FluentdをインストールしただけではJSON形式により保存される storage_local
プラグインしかありませんが、このstorageプラグインはFluentdのプラグインのインスタンスが保持する値をKVSに集約することにも使用することができます。
storageプラグインとstorageプラグインヘルパー
Fluentd v0.14ではさらにプラグインヘルパーという概念も追加されました。storageプラグインにおいてもstorageプラグインを直接使うのではなく、storageプラグインヘルパーを通じて使うことが推奨されます。
storageプラグインのAPI
storageプラグインは以下のAPIを持ちます。

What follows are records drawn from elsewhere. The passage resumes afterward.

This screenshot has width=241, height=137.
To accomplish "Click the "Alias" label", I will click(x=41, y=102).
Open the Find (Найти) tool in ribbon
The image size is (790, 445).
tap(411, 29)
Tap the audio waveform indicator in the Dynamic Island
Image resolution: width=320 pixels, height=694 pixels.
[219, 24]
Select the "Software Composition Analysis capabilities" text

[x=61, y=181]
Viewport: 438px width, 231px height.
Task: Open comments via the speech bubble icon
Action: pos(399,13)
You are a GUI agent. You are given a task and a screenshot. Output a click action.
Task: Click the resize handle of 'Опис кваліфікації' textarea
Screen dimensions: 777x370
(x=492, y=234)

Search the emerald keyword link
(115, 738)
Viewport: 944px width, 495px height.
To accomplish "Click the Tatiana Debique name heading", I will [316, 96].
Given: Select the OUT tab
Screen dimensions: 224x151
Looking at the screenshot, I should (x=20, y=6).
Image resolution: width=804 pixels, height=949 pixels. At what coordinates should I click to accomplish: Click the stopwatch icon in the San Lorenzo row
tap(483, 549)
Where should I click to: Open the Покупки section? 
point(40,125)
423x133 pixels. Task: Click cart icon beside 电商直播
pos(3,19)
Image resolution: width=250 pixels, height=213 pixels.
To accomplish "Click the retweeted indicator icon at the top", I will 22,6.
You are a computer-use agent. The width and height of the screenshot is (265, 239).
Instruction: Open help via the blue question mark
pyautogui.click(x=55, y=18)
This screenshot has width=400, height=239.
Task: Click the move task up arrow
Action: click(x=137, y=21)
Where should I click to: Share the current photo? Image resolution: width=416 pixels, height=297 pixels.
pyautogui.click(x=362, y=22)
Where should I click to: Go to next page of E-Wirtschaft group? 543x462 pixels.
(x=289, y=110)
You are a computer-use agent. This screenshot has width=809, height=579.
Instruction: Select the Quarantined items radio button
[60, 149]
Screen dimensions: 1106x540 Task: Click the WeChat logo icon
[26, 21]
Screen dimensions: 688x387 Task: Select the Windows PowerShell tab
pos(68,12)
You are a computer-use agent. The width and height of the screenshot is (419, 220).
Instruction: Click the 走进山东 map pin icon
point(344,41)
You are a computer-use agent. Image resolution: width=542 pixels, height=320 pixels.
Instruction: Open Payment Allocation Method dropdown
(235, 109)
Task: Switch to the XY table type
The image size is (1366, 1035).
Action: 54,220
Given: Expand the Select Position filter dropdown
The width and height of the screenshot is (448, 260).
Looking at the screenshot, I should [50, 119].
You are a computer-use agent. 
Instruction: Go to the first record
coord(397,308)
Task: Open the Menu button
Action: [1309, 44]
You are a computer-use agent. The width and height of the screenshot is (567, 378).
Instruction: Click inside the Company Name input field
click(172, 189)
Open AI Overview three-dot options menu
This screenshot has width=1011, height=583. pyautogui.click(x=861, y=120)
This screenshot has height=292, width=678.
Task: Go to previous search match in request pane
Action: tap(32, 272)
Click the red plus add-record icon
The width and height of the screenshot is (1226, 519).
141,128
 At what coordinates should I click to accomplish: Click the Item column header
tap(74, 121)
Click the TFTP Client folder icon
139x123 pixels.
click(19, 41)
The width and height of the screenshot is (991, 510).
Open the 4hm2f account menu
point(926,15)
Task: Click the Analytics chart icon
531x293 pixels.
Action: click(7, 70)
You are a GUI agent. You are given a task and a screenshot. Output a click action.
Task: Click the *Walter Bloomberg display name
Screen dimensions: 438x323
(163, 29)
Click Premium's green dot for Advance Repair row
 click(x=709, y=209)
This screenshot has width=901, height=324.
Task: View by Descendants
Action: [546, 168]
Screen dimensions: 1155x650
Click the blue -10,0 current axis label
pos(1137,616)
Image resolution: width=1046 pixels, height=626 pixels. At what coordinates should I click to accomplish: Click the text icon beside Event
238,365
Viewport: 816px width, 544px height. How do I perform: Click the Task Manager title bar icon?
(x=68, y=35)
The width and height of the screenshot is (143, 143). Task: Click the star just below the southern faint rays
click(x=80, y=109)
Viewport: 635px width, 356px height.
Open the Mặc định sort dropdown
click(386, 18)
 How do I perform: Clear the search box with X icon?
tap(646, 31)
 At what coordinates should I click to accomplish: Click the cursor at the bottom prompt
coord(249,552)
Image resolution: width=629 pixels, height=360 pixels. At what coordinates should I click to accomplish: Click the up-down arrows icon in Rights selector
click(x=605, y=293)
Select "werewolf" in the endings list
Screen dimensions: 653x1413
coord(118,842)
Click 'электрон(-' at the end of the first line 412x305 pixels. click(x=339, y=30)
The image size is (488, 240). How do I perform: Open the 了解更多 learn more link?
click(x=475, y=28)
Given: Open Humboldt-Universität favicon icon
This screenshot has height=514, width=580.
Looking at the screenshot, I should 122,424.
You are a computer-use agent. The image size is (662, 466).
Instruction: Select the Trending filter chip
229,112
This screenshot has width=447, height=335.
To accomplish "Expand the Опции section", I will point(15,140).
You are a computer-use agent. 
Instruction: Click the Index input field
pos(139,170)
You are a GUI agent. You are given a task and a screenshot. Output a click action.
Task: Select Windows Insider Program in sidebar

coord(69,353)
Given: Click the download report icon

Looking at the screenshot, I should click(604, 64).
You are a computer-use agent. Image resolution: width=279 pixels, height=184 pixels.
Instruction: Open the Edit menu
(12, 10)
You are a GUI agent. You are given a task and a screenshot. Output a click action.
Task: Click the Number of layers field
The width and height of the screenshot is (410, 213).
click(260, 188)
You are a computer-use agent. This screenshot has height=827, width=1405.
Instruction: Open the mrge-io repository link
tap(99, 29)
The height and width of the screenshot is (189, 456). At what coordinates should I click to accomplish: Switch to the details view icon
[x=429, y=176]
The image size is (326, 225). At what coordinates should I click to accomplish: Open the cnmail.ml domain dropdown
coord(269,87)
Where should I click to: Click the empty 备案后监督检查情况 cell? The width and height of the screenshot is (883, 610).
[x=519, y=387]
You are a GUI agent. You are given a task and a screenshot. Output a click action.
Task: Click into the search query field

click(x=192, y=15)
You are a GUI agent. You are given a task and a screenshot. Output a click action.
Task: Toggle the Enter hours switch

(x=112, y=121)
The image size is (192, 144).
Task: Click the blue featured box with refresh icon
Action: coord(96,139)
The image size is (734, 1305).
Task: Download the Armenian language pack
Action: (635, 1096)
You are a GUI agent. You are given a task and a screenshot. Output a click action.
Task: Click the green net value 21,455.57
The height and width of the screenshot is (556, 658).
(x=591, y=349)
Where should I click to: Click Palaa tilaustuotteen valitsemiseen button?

これはKVSから値を取り出したり、保存したり、また取り出した値をキャッシュしておくのに合うAPIとなっています。
# basically, interact with KVS
def load
end
# basically, interact with KVS
def save
end
# Normally, the following methods work as `cache`.
def get(key)
end
def fetch(key, defval)
end
def put(key, value)
end
def delete(key)
end
def update(key, &block) # transactional get-and-update
end
このうち、 #load
と #save
については実際のKVSに対して値を読み込んできたり、保存したりする役割を担います。
一方、 #get
、#fetch
、#put
、#delete
、#update
についてはstorageプラグインだけではキャッシュとして振る舞うことが求められます。
storageプラグインヘルパー
storageプラグインヘルパーはstorageプラグインを直接使わずにstorageプラグインの性質を変化させるように作成されています。
storageプラグインヘルパーの #wrap_instance
メソッドにより、storageプラグインのインスタンスをそのまま使用するか、storageプラグインの値を永続化して同期を取るか、単に同期を取るかが決定されます。
Fluentdの実際のコードでは以下のようになっています。
def wrap_instance(storage)
if storage.persistent && storage.persistent_always?
storage
elsif storage.persistent
PersistentWrapper.new(storage)
elsif !storage.synchronized?
SynchronizeWrapper.new(storage)
else
storage
end
end
<storage>
セクションに persistent true
が設定されていることや、 #persistent_always?
の返す値、#synchronized?
が返す値が振る舞いを変えることがわかります。
実際のstorageプラグインの例
これらを踏まえて、筆者はMongo、Redis、Memchachedについてのstorageプラグインをそれぞれ作成しました。
これらを用いると上記3つのKVSに対してstorageプラグインによりownerプラグインであるinput, output, filterプラグインの情報をKVSへ集約することができます。
まとめ
Fluentd v0.14で導入されたstorageプラグインの概要とstorageプラグインヘルパーを通した場合の振る舞いの変化について解説しました。 storageプラグインをうまく活用するとstorageプラグイン対応が入っているfluent-plugin-systemdやfluent-plugin-windows-eventlogのようにどこまで読んだかの位置の記録をKVSに集約することができるようになります。